• Raw records

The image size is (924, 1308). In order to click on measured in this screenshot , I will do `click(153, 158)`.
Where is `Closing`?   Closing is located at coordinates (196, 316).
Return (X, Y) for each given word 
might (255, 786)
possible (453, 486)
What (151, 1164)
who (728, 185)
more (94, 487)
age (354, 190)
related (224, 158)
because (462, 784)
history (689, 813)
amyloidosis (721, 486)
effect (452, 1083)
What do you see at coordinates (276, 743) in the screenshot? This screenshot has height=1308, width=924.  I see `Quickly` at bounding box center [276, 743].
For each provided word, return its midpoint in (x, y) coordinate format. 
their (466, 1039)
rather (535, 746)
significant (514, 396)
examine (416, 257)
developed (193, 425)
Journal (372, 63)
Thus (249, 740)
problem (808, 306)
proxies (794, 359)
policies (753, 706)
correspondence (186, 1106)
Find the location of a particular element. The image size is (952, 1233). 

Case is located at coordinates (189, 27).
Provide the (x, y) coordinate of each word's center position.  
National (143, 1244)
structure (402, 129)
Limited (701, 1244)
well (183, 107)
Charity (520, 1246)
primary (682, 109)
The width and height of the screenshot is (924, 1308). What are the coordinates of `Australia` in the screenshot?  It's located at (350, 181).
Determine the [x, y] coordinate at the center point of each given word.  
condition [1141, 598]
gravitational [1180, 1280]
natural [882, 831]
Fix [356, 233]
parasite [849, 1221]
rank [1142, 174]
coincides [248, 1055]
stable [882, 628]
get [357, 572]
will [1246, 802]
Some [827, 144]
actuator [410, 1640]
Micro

• Do this
Tally the lines in the items that contain the string "image" with matching case, and reply with only that number.

• Answer to this exercise
2